I am curious about the asymptotic behavior of this distribution for large $n$. For $n\le 6$, every polyomino on $n$ cells tiles the plane. However, as $n$ grows larger, this ceases to be the case. Using the values given at this page, I have plotted the ratio of polyominoes in each category for $n\le 25$:

enter image description here

Emprically, the ratio of tiling polyominoes appears to decay exponentially, roughly halving at every increase in $n$; the ratio $1:x$ where $x=2^{n-11}$ matches the observed data quite well.

I also suspect that the polyominoes with holes dominate for very large $n$, in that their ratio approaches 1; one would expect a "generic" large polyomino to have many holes, though I'm not sure how to formalize this intuition and obtain a formal proof.
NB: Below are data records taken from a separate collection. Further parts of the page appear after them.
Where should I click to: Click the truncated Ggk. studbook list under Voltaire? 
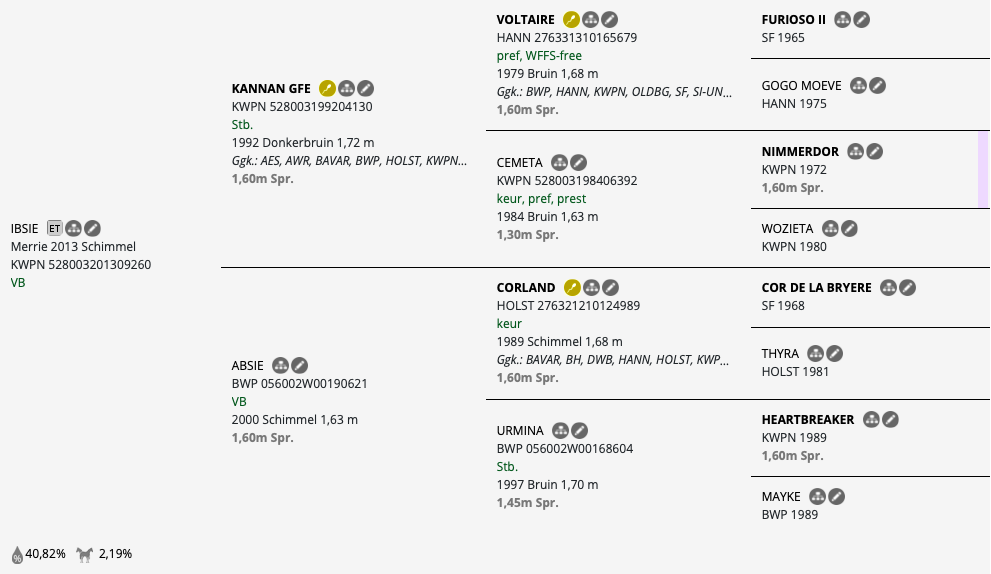(x=614, y=92)
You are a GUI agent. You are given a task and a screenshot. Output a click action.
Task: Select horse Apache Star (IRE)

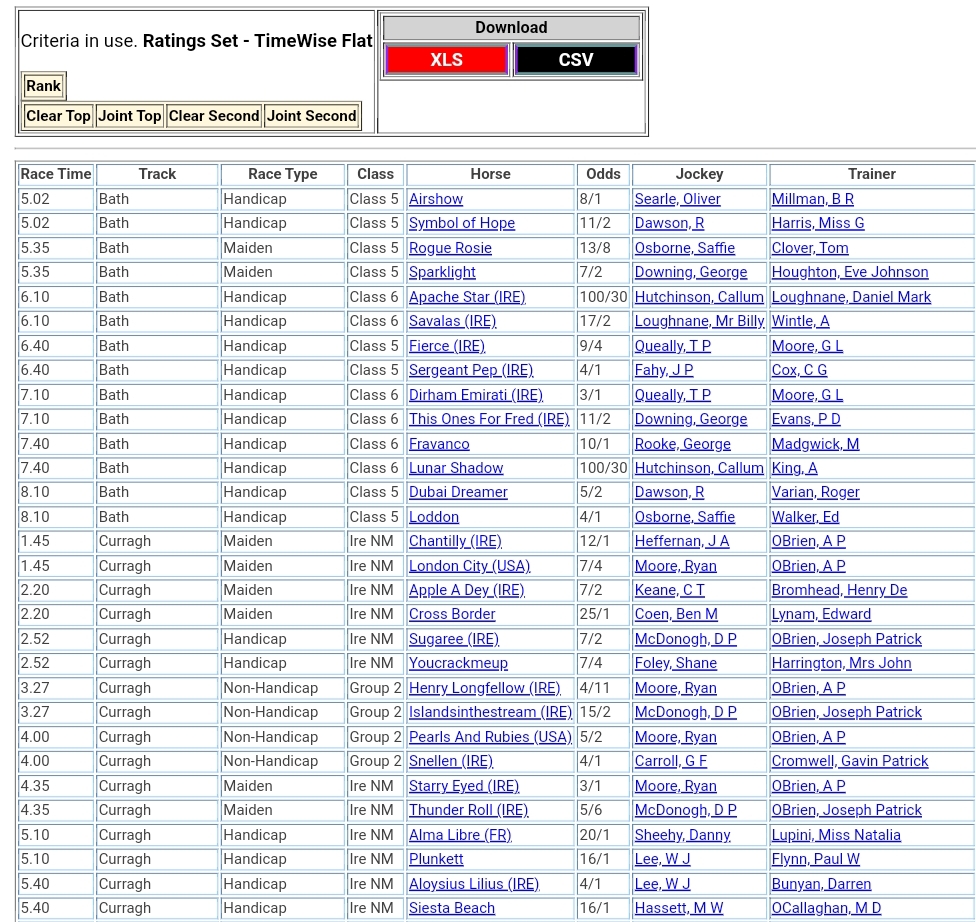pos(467,297)
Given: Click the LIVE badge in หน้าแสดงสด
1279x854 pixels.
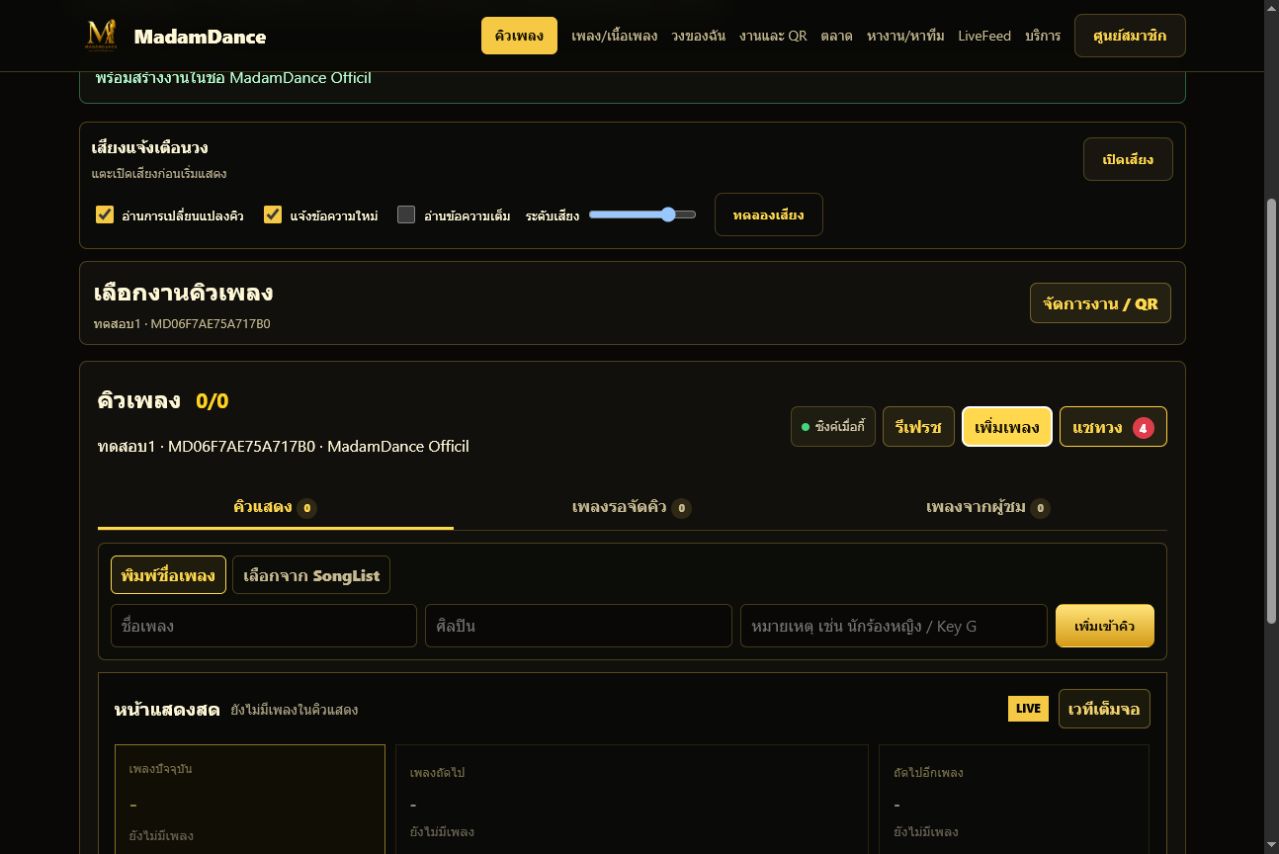Looking at the screenshot, I should click(x=1028, y=709).
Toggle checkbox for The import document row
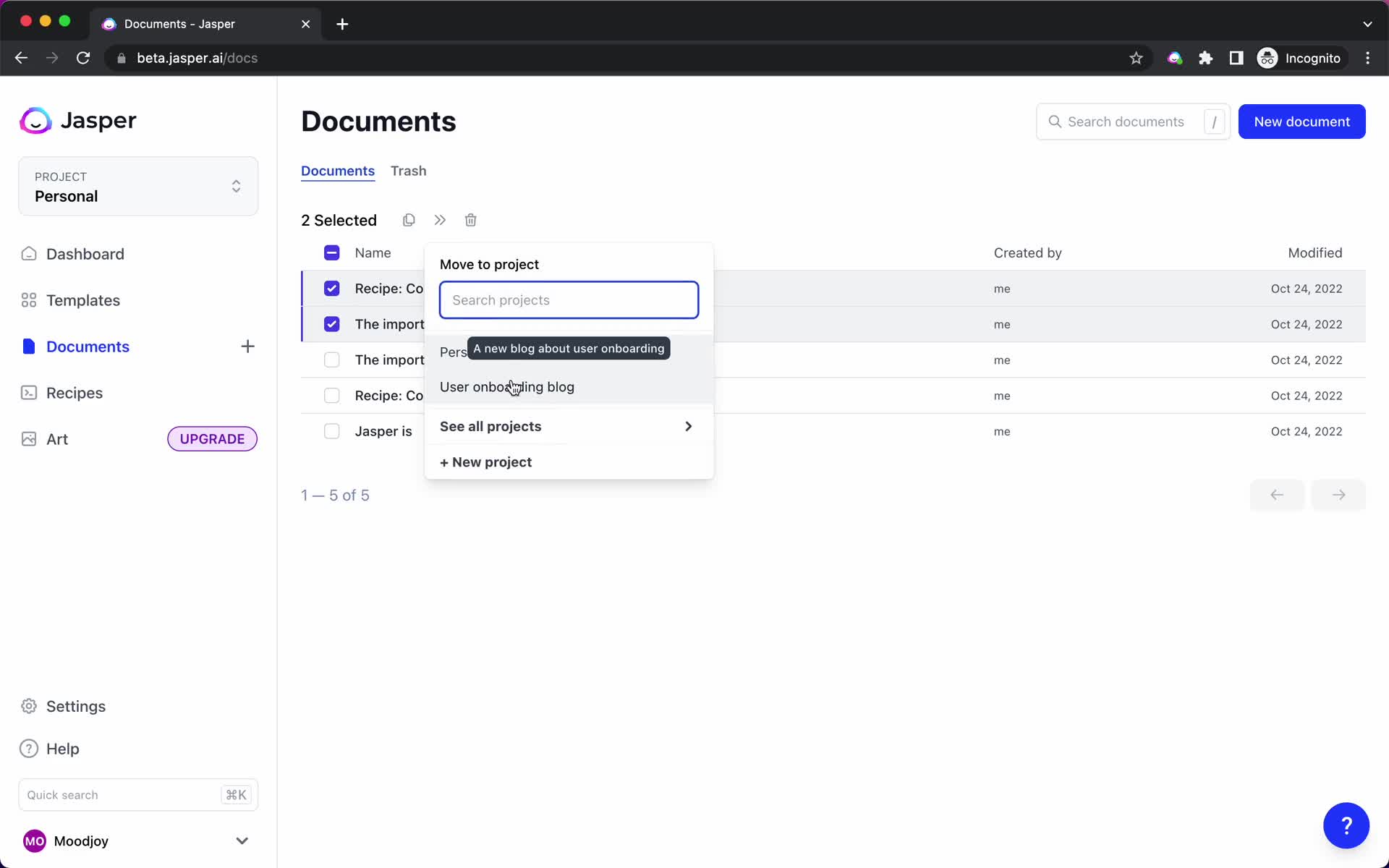 tap(331, 324)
I also don't know what the rate of approach is.

Likewise, it seems obvious that a "generic" large polyomino has no hope of tiling the plane, even conditioned on being simply connected; again, I am unsure how to go about formalizing this intuition into something resembling a proof or a bound on growth.

The relevant OEIS sequences (A000105, A054359, A054360, A001419) do not offer much insight in their comments, either proven results or conjectures. It is mentioned that the total number of polyominoes of order $n$ is known to grow exponentially, with a rate of growth between $3.98$ and $4.64$, but no comments about the growth rates of these subsets are given.

One can at least show that the fraction of size-$n$ polyominoes that tile the plane does not shrink any faster than exponentially; for $n=2k>2$, there are at least $2^{k-2}$ tiling polyominoes which tile by translation, given by placing shifted dominoes in a row: enter image description here This bounds the asymptotic decay of the ratio of tiling polyominoes by $\left(\frac{\sqrt{2}}{4.64}\right)^n$.

Some questions:

  • Can we place nontrivial upper bounds on the number of tiling polyominoes? In particular, can it be proven that they occupy an exponentially-decreasing fraction of the polyominoes, and what bounds can be put on the associated constant? Can we do the same for the fraction of simply connected polyominoes which tile the plane?

  • Can it be rigorously shown that "most" polyominoes have holes in the limit? What can be said about the rate at which the fraction of hole-y polyominoes approaches 1? (For the latter question, I would be interested in heuristic arguments to expect a certain growth rate as well, even if the associated bound cannot be proven.)

  • Is there previous work on this or related questions that can be found?